Saragosse (suite)
Après la reconquête de la ville par Alphonse Ier le Batailleur en 1118, les chrétiens transformèrent une mosquée en cathédrale. C’est seulement à partir de 1189 que fut édifiée la nouvelle cathédrale San Salvador, appelée la Seo. Ses deux éléments principaux sont une abside romane et une magnifique nef du type halle, lentement construite entre le xive et le xvie s. Le cimborio, ou tour-lanterne, refait dans les premières années du xvie s., perpétue la tradition des coupoles nervées sur arcs entrecroisés de tradition hispano-moresque.
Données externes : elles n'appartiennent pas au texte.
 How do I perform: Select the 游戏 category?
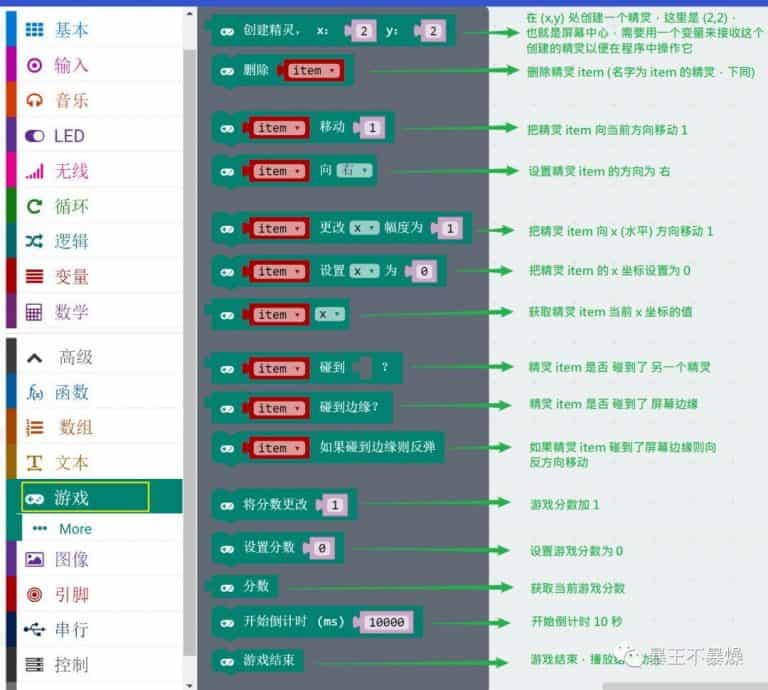85,498
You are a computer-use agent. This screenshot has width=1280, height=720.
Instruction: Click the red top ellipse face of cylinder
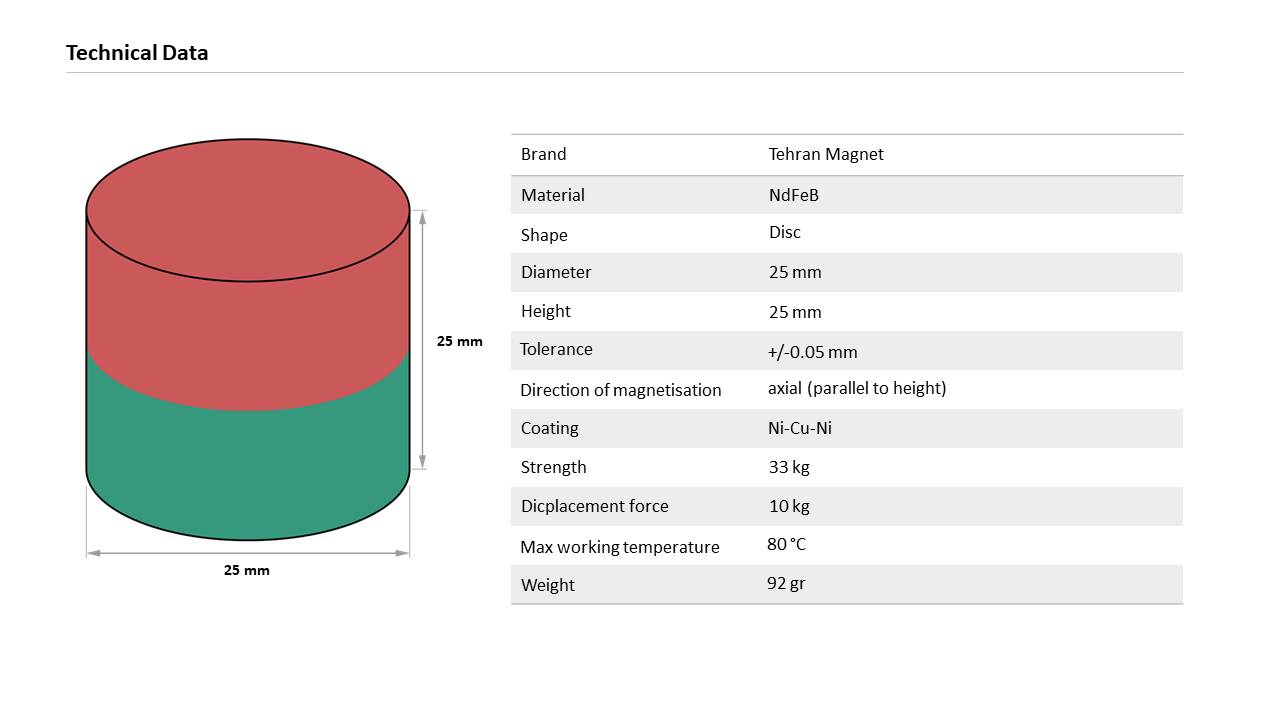coord(248,210)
D’un mobilier très riche se détache le retable du maître-autel, commencé en 1434 par le Catalan Pere Johan (v. 1400 - v. 1458) et continué en 1467 par l’Allemand Hans de Gmünd, puis par Gil Morlanes (v. 1450 - v. 1517), qui introduisit l’italianisme à Saragosse.
À l’extérieur de la cathédrale, la tour octogonale, dessinée en 1686 par l’Italien Giovan Battista Contini, et une façade néo-classique établissent un lien stylistique avec l’autre grand édifice religieux de Saragosse, la basilique Nuestra Señora del Pilar.
À son emplacement voisinaient deux monuments : une église gothique, Santa María, dont on conserve le grand et beau retable (1509-1515) du Valencien Damián Forment (v. 1480-1541), et un édifice commémoratif où l’on vénérait le pilier miraculeux sur lequel une image de la Vierge serait apparue à saint Jacques au cours de sa mission d’évangélisation en Espagne. Dans la seconde moitié du xviie s., on entreprit d’unifier les deux constructions dans un espace architectural unique, dont les plans furent fournis par Francisco Herrera le Jeune (1622-1685). Ce peintre de Séville, ayant longtemps vécu à Rome, était venu tard à l’architecture. Il proposa un parti des plus pittoresques, qui jouait, à l’intérieur, sur des effets d’ombre et de lumière et établissait à l’extérieur une savante hiérarchie entre les différents éléments de la construction. Ce projet fut malheureusement défiguré en cours d’exécution. Au siècle suivant, le grand architecte Ventura Rodríguez (1717-1785) dressa à l’intérieur de l’édifice un petit temple précieux, véritable écrin destiné à mettre en valeur le pilier miraculeux, grâce à d’habiles effets de perspective. Les coupoles du Pilar furent décorées par les peintres royaux, parmi lesquels Francisco Bayeu (1734-1795) et Goya* (la Vierge reine des martyrs, Regina martyrum, 1780-81).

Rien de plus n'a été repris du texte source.